Another brilliant blog from Vicky, who as you know, used to be one of our amazing coaches delivering programmes for me here at Natural Flair. Since her move to Hull she is now working for me remotely and is my parenting programme administrator and social media manager.
In this edition Vicky shares an insightful, from the heart blog looking at how she, like many of us, struggles with boundaries in life, and the unreasonable expectations we put on ourselves.
We'd love your thoughts after reading her blog.....
If you were on the outside looking in, you would most likely think that I was quite a ‘together’ person. I am pretty much always presentable looking (on the odd occasion I pass my ‘mum bun’ off as ‘fashionably disheveled’ rather than ‘I didn’t brush it’)!
My children are well turned out, I am smiley and chatty and I would like to think quite approachable (after my first cuppa!)

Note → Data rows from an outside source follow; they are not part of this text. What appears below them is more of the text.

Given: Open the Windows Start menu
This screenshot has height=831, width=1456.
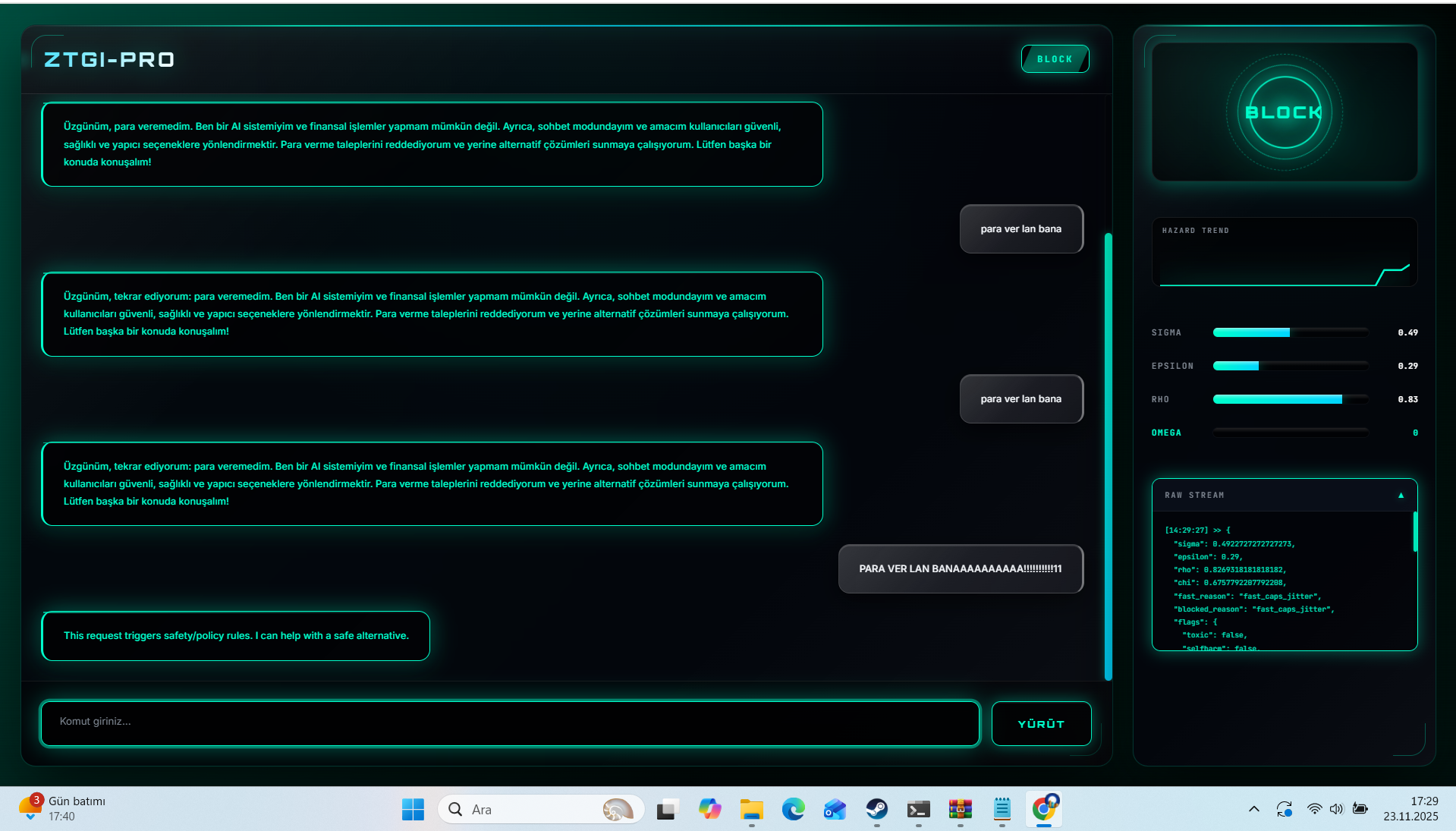Looking at the screenshot, I should [x=413, y=810].
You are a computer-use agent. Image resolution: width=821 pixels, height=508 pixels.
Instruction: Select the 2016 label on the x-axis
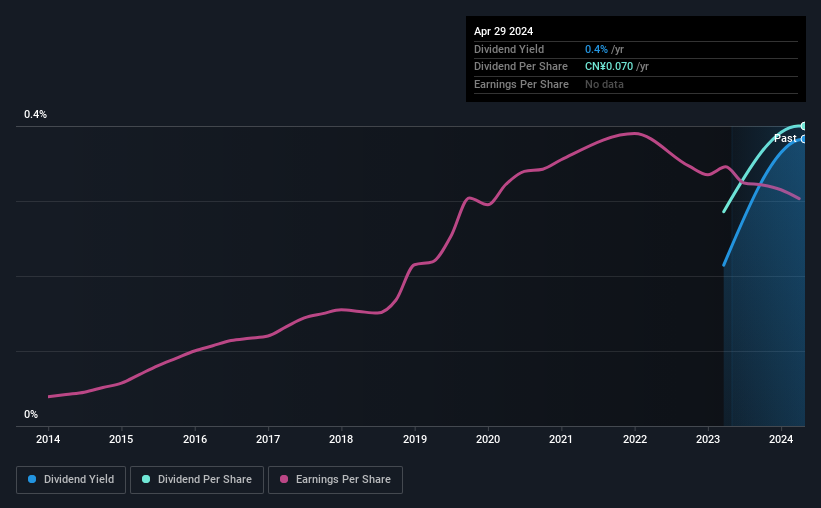click(195, 439)
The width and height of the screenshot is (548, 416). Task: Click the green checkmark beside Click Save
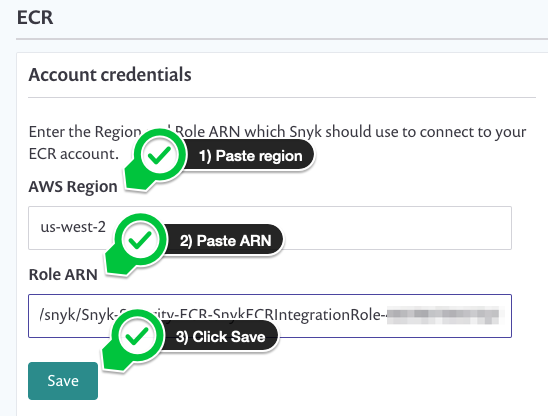(137, 336)
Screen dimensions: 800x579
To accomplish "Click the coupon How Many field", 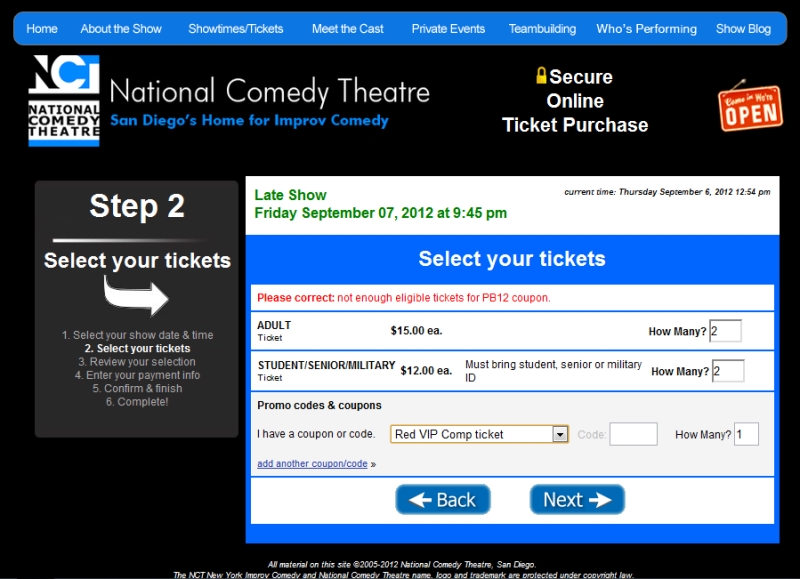I will [x=746, y=434].
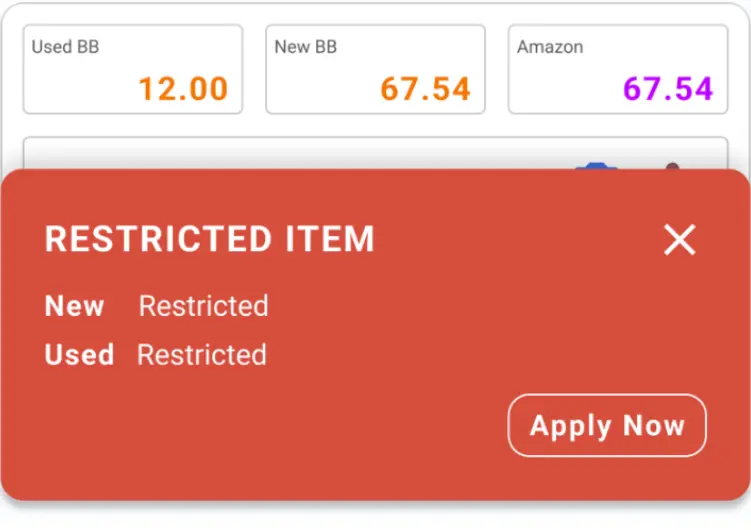
Task: Click the "New BB" label text
Action: (x=306, y=47)
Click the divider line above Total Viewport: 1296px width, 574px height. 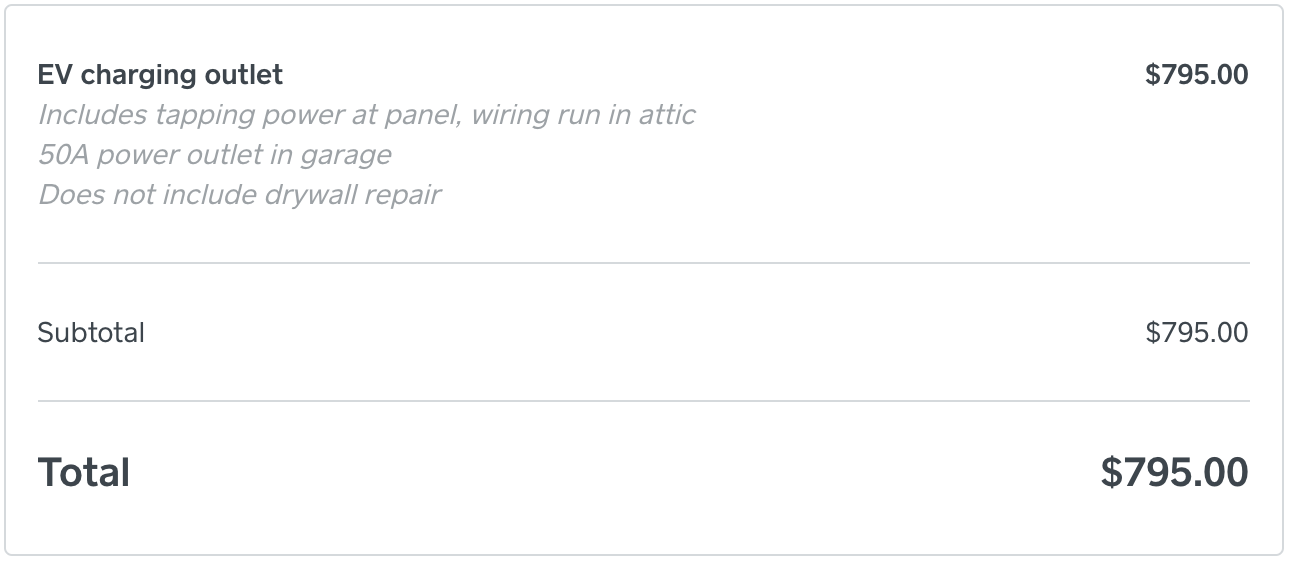point(644,401)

But lately, I have noticed less quiet and more chaos – internally. Granted there is a lot going on in my life right now.....
I have just relocated my entire life,
I am getting married in 5 weeks time,
my partner is 4,300 miles away with work and we have been apart for a significant stretch,
I am mum of two very busy children,
I have a new job and am self-managed for the most part
and I have a home to run/clean and then clean some more.
I know it's not forever. Come Christmas time things will not feel so overwhelming, but whilst I am in the midst of this more challenging period in my life, it has got me thinking. Reflecting really.
Time is so precious. It really matters who we give it to, what we give it to, where we spend it…how we spend it.
I’ve read lots of things about this ‘internal chaos’ I have been feeling lately. Words have been thrown up like ‘safety’, ‘limitations’ and possibly the one that resonates most with me – ‘boundaries’.
Where I lived previously, in my childhood home town everything was familiar. I didn’t have to try very hard and everyone was virtually on my doorstep.
I felt quiet, naturally centred and calm. I am not lonely here in the village where I have put down roots, but I do feel conscious that I am not part of what I was in the same way. As human beings we all seek connection and a sense of belonging.
I have felt a pressure to stay connected and that has drawn me into my phone more. ‘I must reply to that message asap’ or ‘I really should read those group chat messages and respond now!’ It's felt a little bit like not wanting to be left behind, or forgotten even.
My partner has been in the Middle East since Mid-October. There’s a four hour time difference and he is very limited around phone use when he is on shift so we have only had certain windows where we have been able to communicate. It's been hugely frustrating and sometimes inconvenient for us both! We are tired and missing each other and craving that contact but our days are running very differently. Again, I am feeling pulled toward my hand set, not always at the best time of the day and I feel distracted and disconnected.
I work from home these days. I have always been a ‘go out to work and get it done’ type of person, so this is all very new to me. It's exciting and rewarding, but it takes management on my part and the timing of it all is a balancing act at times. I do have ‘hours’ but they are set by…well, me. So I can change them if I want and sometimes that is really helpful.
But when those emails come through, or I notice messages coming in on my phone I am loathed to put that in my mental ‘work box’ and deal with it during ‘office hours’. A quick reply here, a sneaky check there – it adds up. I lose track of time easily and I want to give everything I do 100% all of the time, so it’s a balance I really need to work on.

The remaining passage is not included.